MATERIAL PROVIDED —
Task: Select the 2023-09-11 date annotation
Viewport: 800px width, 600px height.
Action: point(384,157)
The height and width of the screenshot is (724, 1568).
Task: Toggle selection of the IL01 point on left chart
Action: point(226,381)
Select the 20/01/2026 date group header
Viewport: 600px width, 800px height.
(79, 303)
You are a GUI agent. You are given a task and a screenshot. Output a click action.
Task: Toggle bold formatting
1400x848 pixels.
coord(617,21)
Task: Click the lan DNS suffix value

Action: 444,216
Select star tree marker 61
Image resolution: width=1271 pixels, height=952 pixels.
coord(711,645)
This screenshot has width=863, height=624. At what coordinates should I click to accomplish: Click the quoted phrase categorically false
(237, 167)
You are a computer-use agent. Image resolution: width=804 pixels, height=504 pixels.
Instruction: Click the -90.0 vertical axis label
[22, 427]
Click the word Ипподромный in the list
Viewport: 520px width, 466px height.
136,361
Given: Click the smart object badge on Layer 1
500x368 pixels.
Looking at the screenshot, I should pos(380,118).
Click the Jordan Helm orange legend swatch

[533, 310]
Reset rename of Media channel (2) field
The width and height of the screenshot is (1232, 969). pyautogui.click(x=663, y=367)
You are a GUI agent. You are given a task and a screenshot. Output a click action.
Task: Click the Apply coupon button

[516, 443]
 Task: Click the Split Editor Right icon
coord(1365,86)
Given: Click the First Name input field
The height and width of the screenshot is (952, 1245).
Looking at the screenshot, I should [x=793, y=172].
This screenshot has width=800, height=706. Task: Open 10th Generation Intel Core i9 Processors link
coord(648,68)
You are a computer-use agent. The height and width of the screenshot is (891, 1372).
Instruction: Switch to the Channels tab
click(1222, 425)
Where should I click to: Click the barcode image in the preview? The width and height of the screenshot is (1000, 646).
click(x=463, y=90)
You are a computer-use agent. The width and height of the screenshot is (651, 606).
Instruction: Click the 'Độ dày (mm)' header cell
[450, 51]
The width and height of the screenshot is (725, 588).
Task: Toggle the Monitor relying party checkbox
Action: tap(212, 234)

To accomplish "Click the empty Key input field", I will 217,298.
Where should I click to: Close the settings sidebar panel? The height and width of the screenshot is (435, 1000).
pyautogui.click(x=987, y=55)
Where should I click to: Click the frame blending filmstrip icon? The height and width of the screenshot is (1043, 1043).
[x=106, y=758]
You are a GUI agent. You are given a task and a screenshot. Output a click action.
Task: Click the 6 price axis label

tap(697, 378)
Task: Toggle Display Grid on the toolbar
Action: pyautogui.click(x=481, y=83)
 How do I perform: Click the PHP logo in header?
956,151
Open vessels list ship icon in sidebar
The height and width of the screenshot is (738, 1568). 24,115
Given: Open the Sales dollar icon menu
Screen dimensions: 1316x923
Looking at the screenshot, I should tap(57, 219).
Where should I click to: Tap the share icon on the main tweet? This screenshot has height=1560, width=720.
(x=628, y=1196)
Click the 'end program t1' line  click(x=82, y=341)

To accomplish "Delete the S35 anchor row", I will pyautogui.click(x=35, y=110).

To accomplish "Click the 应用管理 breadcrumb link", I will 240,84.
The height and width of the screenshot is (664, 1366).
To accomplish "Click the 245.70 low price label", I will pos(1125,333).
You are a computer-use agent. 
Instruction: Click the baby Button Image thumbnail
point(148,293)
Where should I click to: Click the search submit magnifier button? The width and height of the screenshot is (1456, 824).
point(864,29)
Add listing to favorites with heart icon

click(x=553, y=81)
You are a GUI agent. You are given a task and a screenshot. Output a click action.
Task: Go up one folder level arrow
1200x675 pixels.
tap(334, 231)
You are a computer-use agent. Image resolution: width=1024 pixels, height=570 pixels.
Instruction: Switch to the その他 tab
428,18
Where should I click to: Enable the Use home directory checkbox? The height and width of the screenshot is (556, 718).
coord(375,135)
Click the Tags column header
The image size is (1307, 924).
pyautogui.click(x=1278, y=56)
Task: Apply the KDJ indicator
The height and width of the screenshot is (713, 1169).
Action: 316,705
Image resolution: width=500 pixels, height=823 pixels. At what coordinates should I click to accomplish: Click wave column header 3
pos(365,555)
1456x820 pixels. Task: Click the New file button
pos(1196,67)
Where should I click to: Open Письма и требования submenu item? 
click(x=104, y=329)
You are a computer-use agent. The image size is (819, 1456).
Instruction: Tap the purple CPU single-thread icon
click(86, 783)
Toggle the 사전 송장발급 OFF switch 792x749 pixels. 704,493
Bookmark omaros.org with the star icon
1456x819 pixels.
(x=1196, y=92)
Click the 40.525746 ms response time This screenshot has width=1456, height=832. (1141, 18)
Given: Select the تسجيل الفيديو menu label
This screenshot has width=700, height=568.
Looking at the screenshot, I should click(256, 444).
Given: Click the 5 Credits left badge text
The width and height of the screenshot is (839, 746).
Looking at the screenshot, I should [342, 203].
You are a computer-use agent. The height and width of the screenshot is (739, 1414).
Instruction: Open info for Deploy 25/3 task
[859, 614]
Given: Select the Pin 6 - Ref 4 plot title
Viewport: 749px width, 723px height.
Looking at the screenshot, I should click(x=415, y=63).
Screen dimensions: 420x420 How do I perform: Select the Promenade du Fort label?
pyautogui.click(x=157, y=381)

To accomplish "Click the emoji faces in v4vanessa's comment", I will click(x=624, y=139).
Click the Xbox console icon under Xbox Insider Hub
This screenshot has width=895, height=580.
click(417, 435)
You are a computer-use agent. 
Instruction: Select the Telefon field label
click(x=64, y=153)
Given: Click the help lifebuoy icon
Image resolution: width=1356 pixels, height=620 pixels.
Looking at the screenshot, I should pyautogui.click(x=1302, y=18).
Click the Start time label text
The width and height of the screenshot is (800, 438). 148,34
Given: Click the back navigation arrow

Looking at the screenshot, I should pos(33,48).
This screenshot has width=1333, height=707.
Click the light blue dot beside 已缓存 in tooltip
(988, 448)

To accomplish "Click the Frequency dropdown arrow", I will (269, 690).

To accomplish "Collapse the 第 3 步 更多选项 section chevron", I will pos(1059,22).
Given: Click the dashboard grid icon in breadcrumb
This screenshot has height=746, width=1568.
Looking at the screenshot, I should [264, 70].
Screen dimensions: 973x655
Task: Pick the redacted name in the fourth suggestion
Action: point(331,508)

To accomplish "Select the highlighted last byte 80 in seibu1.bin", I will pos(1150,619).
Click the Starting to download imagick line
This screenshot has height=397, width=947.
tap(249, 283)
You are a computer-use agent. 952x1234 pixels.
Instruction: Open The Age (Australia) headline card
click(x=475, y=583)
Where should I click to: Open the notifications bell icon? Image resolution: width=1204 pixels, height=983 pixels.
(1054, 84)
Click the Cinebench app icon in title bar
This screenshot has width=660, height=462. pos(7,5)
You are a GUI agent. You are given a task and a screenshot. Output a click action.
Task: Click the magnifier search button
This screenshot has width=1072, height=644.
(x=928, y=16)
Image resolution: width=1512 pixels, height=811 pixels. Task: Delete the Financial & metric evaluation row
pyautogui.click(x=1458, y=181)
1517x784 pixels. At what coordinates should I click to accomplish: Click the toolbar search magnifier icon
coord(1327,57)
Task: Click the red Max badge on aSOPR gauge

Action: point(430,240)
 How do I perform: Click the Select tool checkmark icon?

SET EXERCISE — Reproduce the data verbatim, starting with its first line and going on through the line with "Action: 444,216".

EXERCISE RESPONSE —
Task: Select the 2023-09-11 date annotation
Viewport: 800px width, 600px height.
Action: point(384,157)
The height and width of the screenshot is (724, 1568).
Task: Toggle selection of the IL01 point on left chart
Action: point(226,381)
Select the 20/01/2026 date group header
Viewport: 600px width, 800px height.
(79, 303)
You are a GUI agent. You are given a task and a screenshot. Output a click action.
Task: Toggle bold formatting
1400x848 pixels.
coord(617,21)
Task: Click the lan DNS suffix value

Action: 444,216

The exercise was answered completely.